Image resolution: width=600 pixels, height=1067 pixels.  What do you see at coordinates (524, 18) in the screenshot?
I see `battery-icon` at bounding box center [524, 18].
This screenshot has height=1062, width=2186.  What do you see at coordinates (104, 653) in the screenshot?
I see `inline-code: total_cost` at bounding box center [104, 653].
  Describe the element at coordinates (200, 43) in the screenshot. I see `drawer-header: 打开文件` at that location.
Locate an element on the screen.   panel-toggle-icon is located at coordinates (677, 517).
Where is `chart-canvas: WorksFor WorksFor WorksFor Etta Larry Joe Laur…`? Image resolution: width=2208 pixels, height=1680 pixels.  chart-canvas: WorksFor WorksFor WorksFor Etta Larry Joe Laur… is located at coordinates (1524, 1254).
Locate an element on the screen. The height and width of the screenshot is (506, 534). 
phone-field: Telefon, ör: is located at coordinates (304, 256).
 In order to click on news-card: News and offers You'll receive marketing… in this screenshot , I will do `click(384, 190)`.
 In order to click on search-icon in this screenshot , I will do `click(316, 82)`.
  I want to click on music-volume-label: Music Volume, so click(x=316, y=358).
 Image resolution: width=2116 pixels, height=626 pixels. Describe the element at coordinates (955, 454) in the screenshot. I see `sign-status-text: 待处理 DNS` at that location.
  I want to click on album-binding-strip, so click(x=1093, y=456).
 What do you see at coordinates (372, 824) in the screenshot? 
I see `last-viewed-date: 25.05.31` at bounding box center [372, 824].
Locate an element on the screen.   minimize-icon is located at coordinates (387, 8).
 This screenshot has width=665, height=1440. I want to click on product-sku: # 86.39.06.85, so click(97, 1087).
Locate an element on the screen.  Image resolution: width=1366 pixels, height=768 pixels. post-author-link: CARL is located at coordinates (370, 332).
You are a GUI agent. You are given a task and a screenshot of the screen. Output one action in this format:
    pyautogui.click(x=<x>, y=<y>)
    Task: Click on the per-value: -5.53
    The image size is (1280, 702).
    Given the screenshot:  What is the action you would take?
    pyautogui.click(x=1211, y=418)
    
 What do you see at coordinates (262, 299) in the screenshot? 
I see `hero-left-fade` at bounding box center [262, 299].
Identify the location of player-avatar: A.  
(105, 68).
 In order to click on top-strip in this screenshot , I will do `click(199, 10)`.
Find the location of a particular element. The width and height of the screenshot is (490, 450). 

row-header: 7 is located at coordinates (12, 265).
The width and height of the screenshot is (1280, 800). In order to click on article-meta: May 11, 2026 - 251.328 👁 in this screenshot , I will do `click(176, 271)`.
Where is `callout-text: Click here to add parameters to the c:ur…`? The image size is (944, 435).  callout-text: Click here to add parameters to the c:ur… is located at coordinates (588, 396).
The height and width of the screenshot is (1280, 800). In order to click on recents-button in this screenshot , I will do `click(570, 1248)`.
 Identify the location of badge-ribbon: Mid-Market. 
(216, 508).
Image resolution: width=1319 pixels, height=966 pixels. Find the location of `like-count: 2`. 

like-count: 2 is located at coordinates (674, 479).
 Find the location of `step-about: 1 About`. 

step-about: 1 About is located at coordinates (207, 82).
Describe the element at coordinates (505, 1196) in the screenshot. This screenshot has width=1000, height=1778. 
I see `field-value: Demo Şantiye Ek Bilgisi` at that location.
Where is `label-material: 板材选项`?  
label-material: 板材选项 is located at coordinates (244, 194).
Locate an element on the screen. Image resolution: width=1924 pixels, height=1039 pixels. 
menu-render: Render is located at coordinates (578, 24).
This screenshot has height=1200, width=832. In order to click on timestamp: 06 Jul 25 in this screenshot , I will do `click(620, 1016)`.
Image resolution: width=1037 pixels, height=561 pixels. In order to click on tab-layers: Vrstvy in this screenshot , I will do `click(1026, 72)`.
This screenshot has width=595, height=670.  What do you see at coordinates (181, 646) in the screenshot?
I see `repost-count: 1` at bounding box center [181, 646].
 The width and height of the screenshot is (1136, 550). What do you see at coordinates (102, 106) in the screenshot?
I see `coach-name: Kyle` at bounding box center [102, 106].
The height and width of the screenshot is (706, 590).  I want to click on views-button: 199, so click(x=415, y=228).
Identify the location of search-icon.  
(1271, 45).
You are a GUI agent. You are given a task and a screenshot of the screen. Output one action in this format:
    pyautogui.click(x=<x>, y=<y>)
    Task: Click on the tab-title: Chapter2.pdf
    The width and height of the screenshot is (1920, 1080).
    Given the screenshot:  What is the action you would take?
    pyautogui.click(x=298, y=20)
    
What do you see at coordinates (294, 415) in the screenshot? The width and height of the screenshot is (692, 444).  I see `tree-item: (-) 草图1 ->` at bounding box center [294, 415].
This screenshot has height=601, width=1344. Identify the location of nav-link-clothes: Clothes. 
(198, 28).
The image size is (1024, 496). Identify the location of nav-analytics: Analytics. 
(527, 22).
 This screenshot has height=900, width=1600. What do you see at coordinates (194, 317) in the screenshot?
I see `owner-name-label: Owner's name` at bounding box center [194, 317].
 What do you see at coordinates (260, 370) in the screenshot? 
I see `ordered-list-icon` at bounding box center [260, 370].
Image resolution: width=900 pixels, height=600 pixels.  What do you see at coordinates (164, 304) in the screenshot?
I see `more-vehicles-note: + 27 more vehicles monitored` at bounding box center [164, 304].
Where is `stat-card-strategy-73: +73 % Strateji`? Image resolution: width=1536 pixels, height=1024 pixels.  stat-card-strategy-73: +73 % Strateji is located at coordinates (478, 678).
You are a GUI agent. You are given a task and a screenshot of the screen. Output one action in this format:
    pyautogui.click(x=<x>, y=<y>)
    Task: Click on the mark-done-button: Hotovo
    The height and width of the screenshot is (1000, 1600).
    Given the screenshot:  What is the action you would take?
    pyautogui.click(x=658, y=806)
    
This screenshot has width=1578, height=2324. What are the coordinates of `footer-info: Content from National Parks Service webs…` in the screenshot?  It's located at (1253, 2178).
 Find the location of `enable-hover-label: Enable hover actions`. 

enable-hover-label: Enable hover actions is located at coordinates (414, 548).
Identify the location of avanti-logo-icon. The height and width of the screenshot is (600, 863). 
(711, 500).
+---+
→ **REQUEST**: Reproduce the entries above word for word, from the line containing "The height and width of the screenshot is (706, 590)." through the line containing "center [194, 317].", including both of those lines.

→ **REPLY TO THE TASK**:
The height and width of the screenshot is (706, 590).  I want to click on views-button: 199, so click(x=415, y=228).
Identify the location of search-icon.  
(1271, 45).
You are a GUI agent. You are given a task and a screenshot of the screen. Output one action in this format:
    pyautogui.click(x=<x>, y=<y>)
    Task: Click on the tab-title: Chapter2.pdf
    The width and height of the screenshot is (1920, 1080).
    Given the screenshot:  What is the action you would take?
    pyautogui.click(x=298, y=20)
    
What do you see at coordinates (294, 415) in the screenshot? The width and height of the screenshot is (692, 444).  I see `tree-item: (-) 草图1 ->` at bounding box center [294, 415].
This screenshot has height=601, width=1344. Identify the location of nav-link-clothes: Clothes. 
(198, 28).
The image size is (1024, 496). Identify the location of nav-analytics: Analytics. 
(527, 22).
 This screenshot has height=900, width=1600. What do you see at coordinates (194, 317) in the screenshot?
I see `owner-name-label: Owner's name` at bounding box center [194, 317].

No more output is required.